Browsing through logs is always hard, even when you are on a single node system. You are scrolling up and down, trying to figure out what events happened before a certain error. Often you want to see what followed after the error which happened, then you go back again to see the actual cause etc. Most of the time you want to see how often a similar error had already happened in the past. Try to imagine some of these problems in distributed systems where each problem gets multiplied by the number of machines in the system.
We are working a lot with Cassandra. Normal cluster installation consists of at least 6 nodes. This is only horizontal distribution, you also have a lot of layers on top cluster which are usually on separate machines. In order to figure out what caused a particular problem, you need to correlate information from multiple Cassandra nodes on the one hand, and to figure out what happened above the database on the other.
We have already scratched the surface with Monitoring Stack for Distributed Systems blog post. In this blog post, we will concentrate on logs alone and provide Ansible scripts to provision machines with all the tools you need, so you can effectively monitor logs in distributed system.
CsshX - Cluster SSH tool
This nice tool solves a part of the problem. You can SSH to multiple machines at the same time and follow what is happening in multiple terminals.
You provide a property file with ip addresses of machines you want to connect to. At the bottom of the screen you have a red area for entering combined commands (executing in each terminal) and you can isolate a single machine by selecting the desired terminal. This way you can save a lot of time, especially when you have something like Cassandra cluster, where files are on the same paths on multiple nodes and you need to perform the same commands on all of them. If you want to find out more details about the tool, check out this link. The problem with it is that it is a Mac specific tool (even though I believe there are similar tools for other platforms) but also this approach does not solve the problem of browsing logs and going back and forth. A real solution would be a centralized place where logs are stored and indexed for easy browsing.
ELK stack to the rescue
ELK (Elasticsearch, Logstash, Kibana) stack is a perfect solution for this problem. It gives you all: agents to send log information (log shippers), a server which collects these log messages, stores and indexes them so they can be searched easily and a visualization tool to present them.
You start off by installing Filebeat agent on each machine you want to collect log events from. This agent will send changes in configured logs to a configured IP address where Logstash server listens. This way, all logs will end up at the centralized location. Filebeat configuration is done in yaml file where you define the path to logs, scan frequence, where to send and which template to use. Log events are transformed into beats based on the Filebeat template. You can check more details inour smartcat-ops Github repository where we created Ansible role to install Filebeat agent and configure it to send beats to Logstash server.
Logstash server accepts log messages and it is configured to use Elasticsearch to index those messages. Usually, default configuration is just right. Kibana is the last piece of stack, and it is basically a visualisation tool. You have a nice interface where you can add search criteria, time range, and all kind of queries and see combined results from all machines sorted by time. It uses Elasticsearch index underneath to pull up data based on provided criteria.
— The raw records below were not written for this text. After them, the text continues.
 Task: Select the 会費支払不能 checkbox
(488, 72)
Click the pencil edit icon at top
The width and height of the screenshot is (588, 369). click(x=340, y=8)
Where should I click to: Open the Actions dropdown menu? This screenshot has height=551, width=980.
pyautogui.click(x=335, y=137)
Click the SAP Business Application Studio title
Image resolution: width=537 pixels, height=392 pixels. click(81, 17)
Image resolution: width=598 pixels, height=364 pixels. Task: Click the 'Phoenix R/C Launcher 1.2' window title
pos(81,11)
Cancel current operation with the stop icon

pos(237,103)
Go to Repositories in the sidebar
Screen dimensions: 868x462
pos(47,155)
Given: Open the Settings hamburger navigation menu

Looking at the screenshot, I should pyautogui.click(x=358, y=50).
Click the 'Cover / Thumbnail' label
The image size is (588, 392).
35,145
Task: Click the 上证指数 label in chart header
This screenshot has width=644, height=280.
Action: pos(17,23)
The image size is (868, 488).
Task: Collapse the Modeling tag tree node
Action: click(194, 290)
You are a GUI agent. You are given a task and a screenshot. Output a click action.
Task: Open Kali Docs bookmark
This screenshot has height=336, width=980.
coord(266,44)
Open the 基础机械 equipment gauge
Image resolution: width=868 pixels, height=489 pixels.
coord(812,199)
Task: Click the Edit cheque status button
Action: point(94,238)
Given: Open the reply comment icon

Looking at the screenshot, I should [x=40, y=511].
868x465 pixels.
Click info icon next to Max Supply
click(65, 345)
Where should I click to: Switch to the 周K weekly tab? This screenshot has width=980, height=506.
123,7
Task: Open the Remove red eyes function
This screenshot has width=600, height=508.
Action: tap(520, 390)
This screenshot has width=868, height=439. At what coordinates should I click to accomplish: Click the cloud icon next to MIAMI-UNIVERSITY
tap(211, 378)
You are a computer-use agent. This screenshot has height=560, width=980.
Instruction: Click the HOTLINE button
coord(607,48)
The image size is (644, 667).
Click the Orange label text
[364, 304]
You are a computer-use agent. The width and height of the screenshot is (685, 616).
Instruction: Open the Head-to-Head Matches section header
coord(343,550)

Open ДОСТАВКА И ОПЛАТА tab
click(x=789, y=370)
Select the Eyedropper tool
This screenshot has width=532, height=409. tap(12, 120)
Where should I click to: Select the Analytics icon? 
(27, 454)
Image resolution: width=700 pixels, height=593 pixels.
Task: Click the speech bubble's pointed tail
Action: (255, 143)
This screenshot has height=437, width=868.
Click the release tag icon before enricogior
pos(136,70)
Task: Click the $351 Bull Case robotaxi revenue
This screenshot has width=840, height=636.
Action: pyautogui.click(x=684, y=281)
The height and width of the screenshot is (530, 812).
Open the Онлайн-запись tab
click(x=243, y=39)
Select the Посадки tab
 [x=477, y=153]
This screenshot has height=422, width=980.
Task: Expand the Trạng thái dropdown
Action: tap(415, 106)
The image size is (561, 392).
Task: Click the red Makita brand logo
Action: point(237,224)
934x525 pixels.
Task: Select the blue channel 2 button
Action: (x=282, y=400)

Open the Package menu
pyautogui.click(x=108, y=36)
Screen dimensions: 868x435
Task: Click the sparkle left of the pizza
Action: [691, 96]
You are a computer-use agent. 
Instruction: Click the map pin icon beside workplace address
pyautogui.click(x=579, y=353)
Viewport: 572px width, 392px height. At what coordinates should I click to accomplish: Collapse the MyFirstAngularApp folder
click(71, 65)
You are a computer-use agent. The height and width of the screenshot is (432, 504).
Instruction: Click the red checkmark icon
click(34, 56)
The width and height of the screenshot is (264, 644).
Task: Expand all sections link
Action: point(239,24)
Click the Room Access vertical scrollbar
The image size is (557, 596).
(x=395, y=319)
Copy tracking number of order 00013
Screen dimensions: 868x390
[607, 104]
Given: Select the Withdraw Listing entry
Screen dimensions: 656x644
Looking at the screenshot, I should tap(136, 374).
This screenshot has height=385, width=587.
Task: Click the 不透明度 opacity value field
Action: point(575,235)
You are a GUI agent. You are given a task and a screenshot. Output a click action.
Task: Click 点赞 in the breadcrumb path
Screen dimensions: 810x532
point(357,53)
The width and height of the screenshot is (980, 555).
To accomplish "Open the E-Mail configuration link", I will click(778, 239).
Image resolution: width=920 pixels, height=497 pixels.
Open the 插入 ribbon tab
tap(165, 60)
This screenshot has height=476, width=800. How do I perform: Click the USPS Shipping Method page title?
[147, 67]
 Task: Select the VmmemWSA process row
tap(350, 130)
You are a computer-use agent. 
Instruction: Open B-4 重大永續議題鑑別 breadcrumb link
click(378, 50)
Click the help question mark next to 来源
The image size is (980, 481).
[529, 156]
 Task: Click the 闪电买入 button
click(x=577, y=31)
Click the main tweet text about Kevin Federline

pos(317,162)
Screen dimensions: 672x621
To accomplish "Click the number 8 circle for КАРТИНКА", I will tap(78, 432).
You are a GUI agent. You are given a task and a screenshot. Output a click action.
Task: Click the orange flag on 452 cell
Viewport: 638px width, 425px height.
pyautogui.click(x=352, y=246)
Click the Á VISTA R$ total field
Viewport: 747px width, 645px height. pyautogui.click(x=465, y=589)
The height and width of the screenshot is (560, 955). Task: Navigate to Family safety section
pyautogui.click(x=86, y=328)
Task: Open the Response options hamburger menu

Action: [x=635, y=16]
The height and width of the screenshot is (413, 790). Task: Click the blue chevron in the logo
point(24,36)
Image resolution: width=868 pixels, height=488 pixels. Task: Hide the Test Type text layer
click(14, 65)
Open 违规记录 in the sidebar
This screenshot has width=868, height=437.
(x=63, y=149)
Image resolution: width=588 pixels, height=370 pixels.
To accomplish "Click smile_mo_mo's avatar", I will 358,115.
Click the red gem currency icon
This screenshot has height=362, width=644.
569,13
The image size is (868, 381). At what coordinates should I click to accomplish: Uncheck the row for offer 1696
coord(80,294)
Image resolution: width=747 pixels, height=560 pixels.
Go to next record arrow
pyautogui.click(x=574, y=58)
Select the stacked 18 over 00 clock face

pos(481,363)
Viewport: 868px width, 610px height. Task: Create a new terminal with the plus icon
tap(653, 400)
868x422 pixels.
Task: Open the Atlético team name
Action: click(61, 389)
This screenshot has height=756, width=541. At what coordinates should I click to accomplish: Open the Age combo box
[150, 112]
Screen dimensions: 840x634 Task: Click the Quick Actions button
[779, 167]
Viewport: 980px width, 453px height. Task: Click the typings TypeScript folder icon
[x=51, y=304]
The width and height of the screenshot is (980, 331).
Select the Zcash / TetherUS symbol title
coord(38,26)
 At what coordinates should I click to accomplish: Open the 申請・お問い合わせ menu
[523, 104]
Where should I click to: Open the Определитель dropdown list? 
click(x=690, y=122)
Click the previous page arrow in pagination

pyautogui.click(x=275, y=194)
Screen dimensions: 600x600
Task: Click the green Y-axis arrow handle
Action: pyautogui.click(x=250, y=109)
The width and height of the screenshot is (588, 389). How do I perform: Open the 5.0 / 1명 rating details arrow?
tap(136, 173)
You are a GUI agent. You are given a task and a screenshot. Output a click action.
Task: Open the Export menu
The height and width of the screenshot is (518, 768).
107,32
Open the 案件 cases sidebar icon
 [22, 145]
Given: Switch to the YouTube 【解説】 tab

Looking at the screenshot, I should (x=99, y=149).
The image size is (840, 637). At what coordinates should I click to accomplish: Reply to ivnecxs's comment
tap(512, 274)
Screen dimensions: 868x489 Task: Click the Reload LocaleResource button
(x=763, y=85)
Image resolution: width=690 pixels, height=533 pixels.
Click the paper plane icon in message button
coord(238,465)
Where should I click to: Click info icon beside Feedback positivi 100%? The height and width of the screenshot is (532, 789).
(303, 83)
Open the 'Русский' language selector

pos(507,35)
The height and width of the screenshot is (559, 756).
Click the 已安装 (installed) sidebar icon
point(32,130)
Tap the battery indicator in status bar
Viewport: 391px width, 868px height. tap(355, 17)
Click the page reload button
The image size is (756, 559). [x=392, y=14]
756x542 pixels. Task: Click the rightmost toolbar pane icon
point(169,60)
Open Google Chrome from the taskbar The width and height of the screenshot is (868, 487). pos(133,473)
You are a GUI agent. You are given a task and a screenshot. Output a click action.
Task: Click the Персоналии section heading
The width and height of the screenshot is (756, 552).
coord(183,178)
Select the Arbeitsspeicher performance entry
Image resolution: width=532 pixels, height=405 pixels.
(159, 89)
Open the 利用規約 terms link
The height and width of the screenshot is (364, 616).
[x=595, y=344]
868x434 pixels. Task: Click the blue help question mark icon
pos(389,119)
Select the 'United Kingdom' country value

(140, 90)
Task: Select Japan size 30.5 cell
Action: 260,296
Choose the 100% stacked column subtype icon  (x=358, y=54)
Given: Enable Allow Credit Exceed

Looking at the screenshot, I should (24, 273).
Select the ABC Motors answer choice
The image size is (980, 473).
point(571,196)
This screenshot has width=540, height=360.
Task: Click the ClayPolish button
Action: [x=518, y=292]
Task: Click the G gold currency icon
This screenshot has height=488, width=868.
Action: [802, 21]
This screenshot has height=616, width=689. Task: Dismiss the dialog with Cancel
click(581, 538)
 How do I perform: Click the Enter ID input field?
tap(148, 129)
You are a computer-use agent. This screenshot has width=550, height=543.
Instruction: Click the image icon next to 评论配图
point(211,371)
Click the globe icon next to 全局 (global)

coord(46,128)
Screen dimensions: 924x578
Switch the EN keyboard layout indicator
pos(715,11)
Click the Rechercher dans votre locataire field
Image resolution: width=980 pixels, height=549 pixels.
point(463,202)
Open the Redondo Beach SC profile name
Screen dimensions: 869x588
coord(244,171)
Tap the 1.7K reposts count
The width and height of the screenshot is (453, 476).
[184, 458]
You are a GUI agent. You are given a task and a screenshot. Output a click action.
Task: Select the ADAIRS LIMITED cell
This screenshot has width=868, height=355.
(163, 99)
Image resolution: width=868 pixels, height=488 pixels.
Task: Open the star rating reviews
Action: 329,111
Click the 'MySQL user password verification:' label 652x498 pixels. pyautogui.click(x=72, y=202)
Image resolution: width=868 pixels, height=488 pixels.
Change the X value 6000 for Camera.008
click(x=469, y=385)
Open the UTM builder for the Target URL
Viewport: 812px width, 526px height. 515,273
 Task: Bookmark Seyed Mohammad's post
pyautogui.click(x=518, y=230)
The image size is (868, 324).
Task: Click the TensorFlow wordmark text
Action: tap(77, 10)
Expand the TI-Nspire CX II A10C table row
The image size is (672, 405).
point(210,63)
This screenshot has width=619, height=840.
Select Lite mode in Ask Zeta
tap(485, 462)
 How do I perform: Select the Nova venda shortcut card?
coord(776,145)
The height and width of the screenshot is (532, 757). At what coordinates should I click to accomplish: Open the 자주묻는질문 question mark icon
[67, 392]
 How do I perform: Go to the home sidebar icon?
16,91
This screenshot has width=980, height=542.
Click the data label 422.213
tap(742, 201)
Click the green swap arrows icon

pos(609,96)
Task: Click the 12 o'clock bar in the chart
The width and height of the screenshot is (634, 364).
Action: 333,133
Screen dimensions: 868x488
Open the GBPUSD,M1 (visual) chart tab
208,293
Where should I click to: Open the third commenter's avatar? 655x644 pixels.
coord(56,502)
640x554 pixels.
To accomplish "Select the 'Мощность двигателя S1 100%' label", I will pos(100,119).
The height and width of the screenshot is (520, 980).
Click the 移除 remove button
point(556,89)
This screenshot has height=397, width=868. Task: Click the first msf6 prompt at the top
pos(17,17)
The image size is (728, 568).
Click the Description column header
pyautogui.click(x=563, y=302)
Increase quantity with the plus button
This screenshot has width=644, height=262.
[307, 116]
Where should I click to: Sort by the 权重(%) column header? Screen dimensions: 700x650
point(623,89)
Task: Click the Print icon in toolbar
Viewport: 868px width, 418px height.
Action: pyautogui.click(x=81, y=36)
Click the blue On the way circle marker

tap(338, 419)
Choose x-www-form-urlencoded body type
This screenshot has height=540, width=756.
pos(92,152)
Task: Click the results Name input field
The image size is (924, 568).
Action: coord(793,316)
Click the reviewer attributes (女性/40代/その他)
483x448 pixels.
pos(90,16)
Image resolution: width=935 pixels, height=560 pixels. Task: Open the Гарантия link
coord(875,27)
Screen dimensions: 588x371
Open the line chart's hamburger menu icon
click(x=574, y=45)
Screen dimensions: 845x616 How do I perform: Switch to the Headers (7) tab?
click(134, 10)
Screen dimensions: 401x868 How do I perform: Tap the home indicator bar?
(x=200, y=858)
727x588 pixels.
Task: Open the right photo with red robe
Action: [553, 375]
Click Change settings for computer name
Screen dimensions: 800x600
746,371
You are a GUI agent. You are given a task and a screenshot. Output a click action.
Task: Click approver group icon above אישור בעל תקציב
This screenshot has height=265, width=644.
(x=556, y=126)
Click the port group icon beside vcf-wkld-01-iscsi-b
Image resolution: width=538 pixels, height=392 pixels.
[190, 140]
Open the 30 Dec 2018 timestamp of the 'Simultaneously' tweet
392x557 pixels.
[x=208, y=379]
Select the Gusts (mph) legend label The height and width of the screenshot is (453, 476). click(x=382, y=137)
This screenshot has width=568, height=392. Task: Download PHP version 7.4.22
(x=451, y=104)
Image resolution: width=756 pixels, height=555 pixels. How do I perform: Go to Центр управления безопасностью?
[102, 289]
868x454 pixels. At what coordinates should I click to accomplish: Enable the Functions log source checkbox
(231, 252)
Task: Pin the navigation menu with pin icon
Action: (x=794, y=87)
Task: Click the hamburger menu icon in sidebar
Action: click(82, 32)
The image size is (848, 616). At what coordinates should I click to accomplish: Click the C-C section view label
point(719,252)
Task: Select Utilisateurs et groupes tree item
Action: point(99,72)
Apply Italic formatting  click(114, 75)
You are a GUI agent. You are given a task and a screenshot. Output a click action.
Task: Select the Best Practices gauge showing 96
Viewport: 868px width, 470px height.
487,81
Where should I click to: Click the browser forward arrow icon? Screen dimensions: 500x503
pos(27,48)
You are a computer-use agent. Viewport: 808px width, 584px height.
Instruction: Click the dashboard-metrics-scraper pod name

This way you can easily see everything in one place, find exactly what you are looking for and correlate things that happened at the same time on different machines. In distributed systems usually the event in one place is a source of problem in another place and this way those kinds of problems can be spotted easily. We used palkan.elk from Ansible galaxy to provide a monitoring server machine. On their Github account you can see more details and templates for configuration files.
Going a step further with Grafana
Having ELK stack alone is enough for most use cases. However, when you want to see trends and combine log data with data from other data sources, this may become tricky. You need additional tools. Our weapon of choice is Grafana. It has rich support for a variety of data sources, a nice overview of plugins and a lot of nice and shiny visualization tools to present your data. It has integration with Elasticsearch and you can set it up as data provider. After that, you can pull already indexed log messages using ELK stack from it to plot it on graph or show it in a table. On the screen below you can see a combination of metrics graph which plots values of latency on Y axes, count of error messages in logs and actual table with error message details. It reacts to the selected interval and you have a nice trend of error messages throughout the selected time.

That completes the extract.